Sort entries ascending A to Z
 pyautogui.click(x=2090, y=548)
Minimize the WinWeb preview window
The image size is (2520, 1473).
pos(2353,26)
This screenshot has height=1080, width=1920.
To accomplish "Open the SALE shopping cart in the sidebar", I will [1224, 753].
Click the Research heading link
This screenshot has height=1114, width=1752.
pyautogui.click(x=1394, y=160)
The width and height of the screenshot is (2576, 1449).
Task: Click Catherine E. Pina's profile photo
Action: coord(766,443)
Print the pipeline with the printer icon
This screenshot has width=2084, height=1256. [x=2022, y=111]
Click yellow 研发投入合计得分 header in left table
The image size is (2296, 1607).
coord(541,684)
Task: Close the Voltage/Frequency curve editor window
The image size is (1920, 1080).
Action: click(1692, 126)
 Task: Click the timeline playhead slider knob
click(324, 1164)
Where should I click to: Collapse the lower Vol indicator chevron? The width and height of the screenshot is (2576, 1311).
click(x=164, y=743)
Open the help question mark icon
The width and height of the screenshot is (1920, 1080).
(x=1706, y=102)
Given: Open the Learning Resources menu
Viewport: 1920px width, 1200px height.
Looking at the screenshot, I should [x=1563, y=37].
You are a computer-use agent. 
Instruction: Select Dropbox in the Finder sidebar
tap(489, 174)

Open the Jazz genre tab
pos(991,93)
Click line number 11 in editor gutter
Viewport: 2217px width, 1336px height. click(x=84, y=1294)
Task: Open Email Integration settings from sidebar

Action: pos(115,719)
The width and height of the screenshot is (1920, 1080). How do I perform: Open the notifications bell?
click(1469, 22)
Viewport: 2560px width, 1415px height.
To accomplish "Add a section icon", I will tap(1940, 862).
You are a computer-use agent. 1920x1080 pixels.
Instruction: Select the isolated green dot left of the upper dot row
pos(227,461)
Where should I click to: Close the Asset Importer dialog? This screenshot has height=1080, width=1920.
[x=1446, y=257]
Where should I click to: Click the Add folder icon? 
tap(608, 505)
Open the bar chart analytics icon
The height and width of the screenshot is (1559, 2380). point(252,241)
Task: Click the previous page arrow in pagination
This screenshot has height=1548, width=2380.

● ● ● ●

Exercise aim:
Bring together all lines in the records where the word "computer" is found.

Answer for the task:
You are a computer-use agent. 
You are a computer-use agent. 1920x1080 pixels.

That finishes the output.